══ GIVEN DATA ══

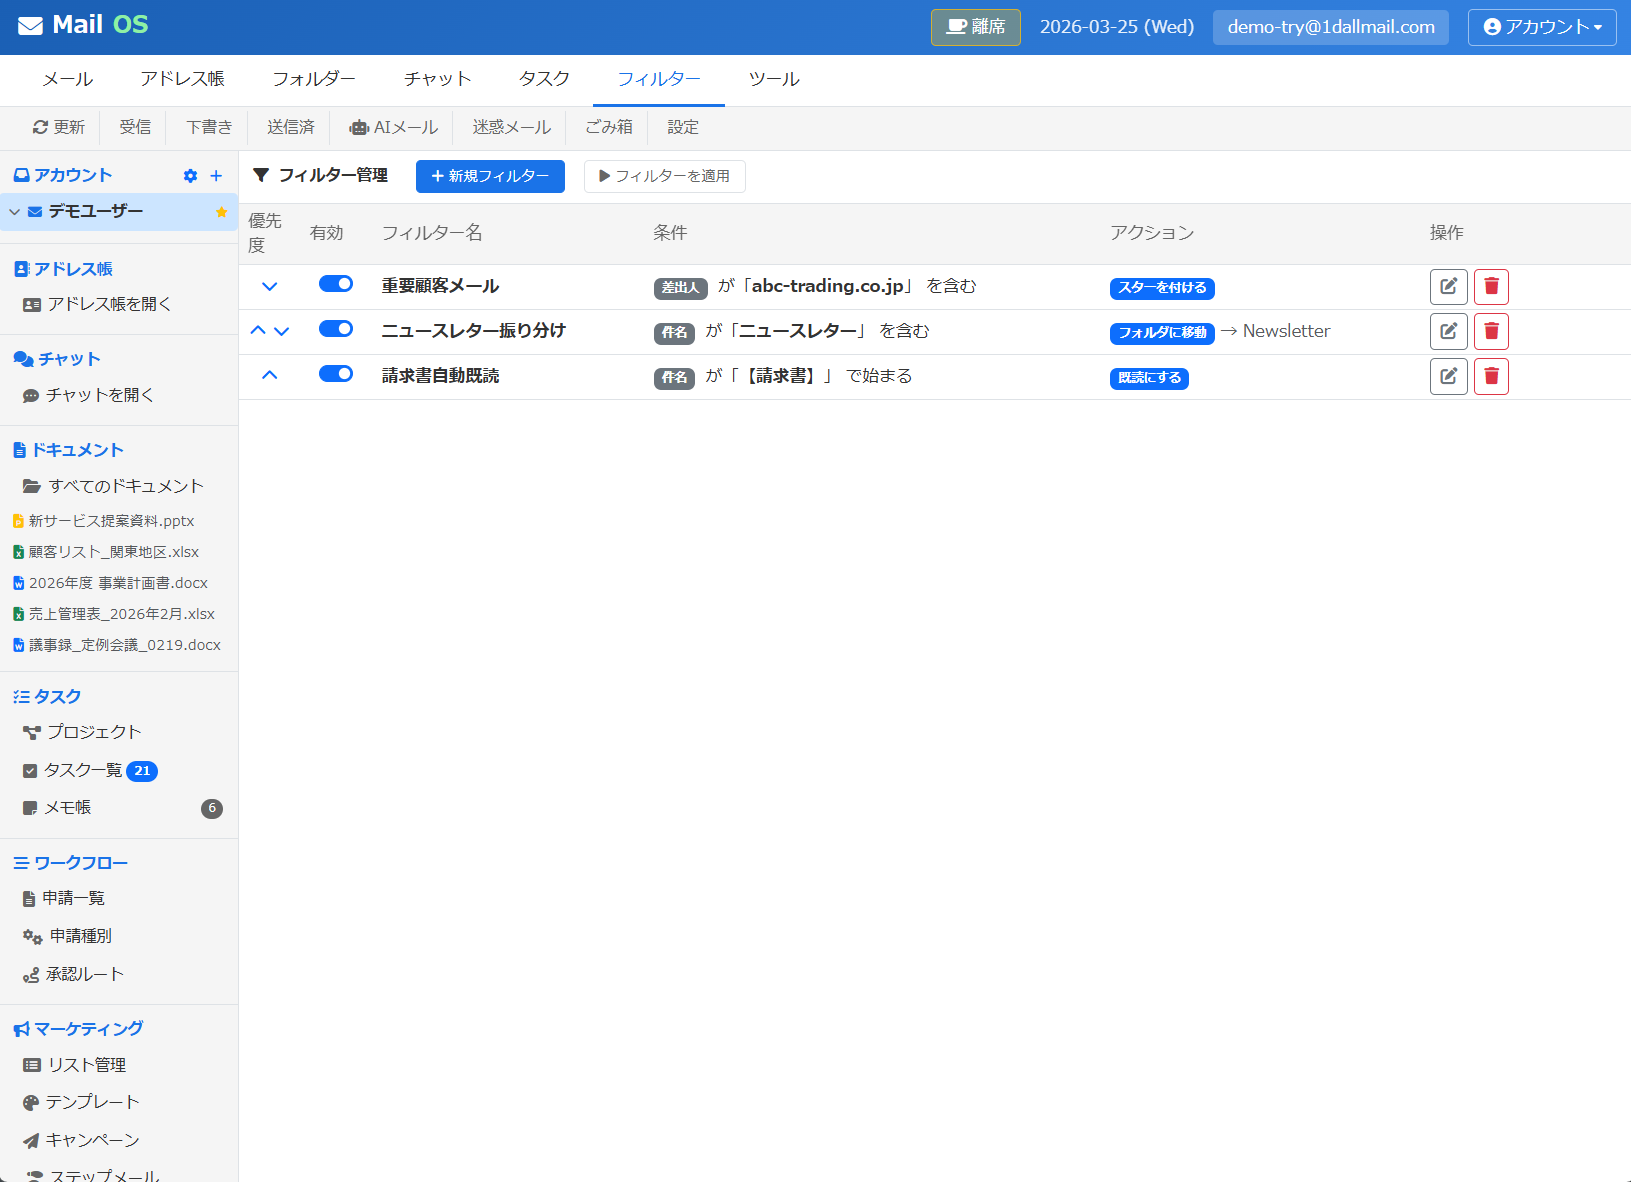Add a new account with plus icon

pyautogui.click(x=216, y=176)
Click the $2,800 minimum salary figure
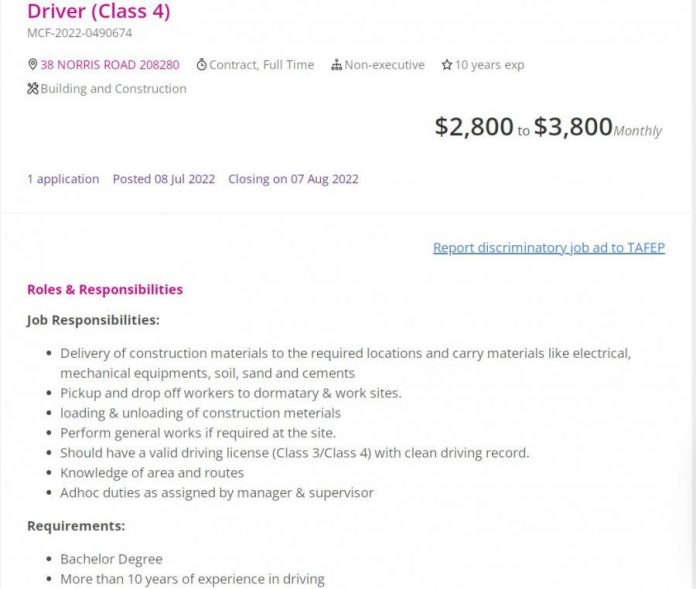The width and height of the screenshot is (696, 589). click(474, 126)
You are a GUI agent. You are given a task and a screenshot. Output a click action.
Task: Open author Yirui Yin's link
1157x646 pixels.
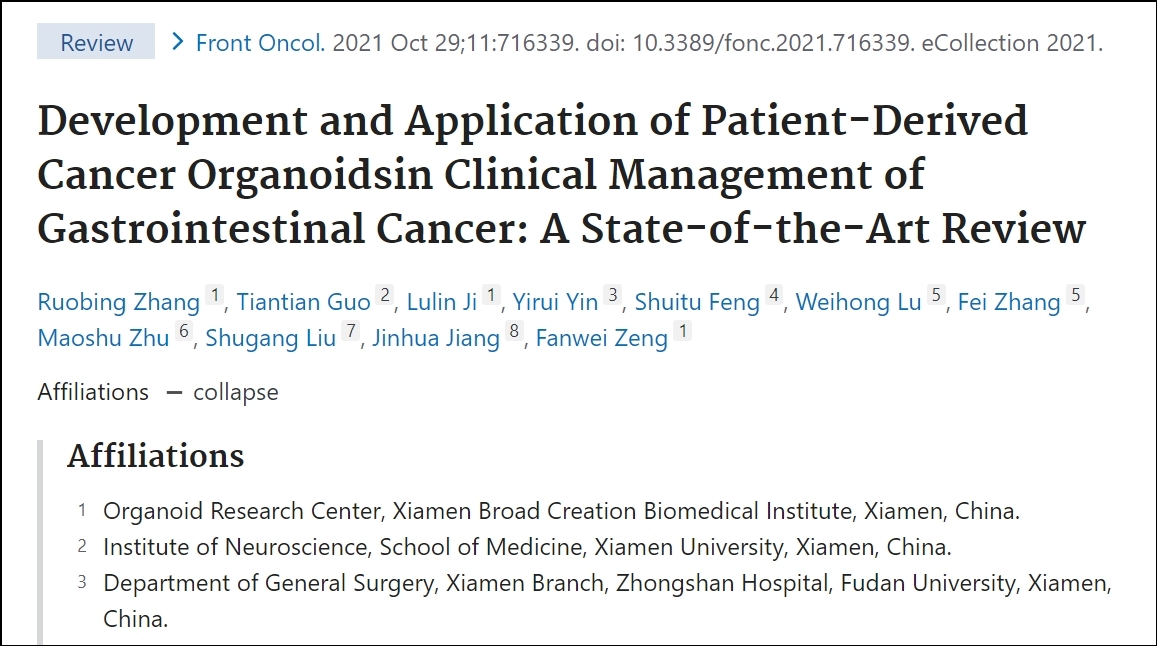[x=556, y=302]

═══
══ GIVEN DATA ══

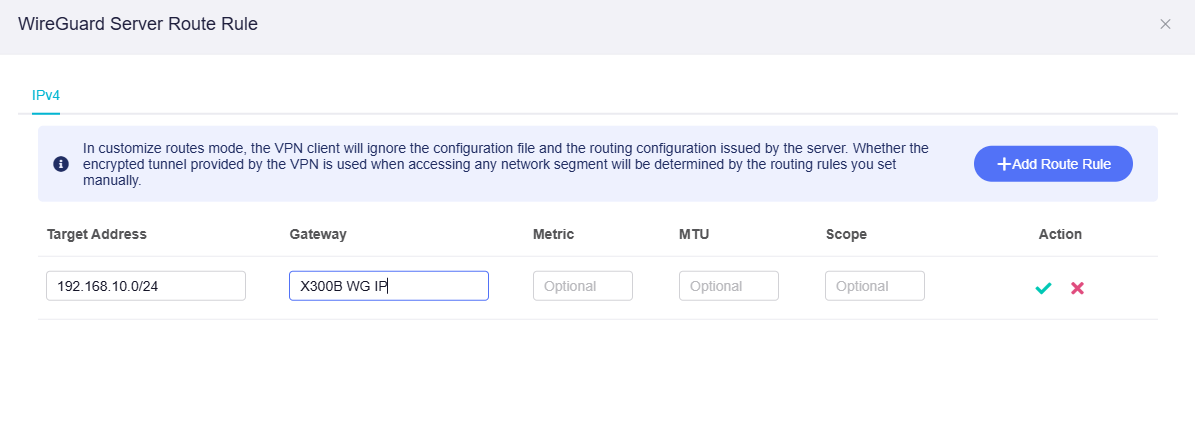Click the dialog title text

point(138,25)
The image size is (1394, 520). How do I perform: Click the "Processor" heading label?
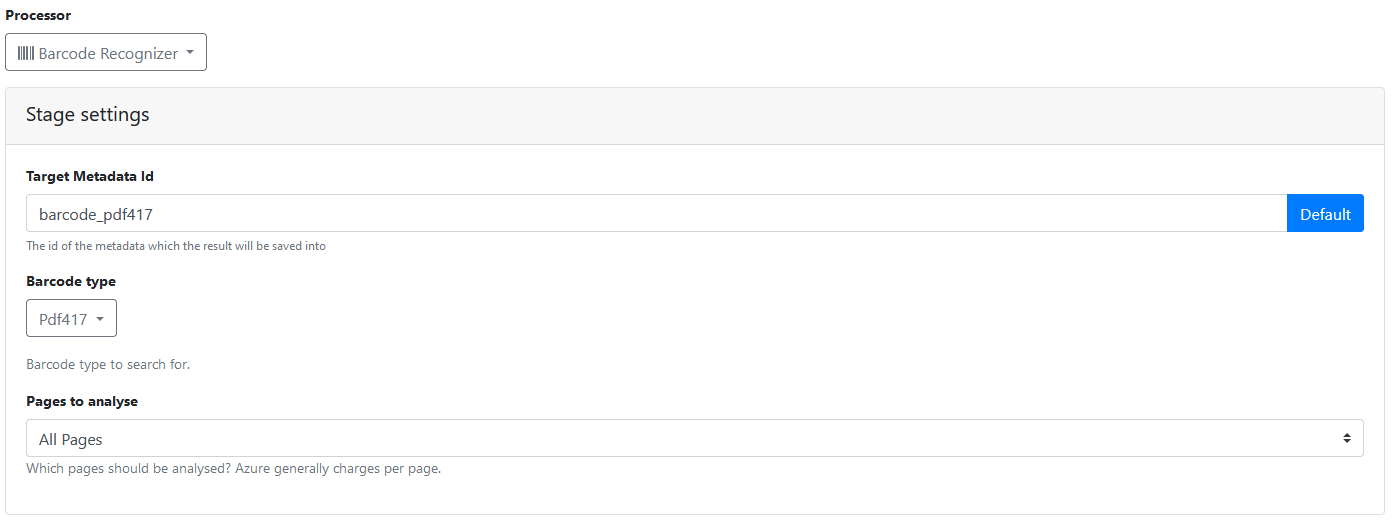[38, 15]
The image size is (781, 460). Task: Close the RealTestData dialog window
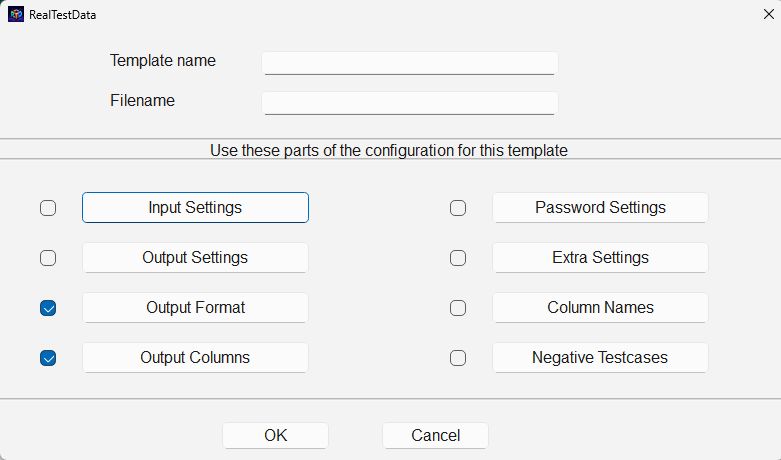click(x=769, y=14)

═══

§ **TO BE DONE**:
Please copy the rows exactly, starting at the line that contains "You are a GUI" and stopping after the line that contains "[x=556, y=302]". Leave the pictures out of your copy.

§ **SOLUTION**:
You are a GUI agent. You are given a task and a screenshot. Output a click action.
Task: Open author Yirui Yin's link
1157x646 pixels.
[x=556, y=302]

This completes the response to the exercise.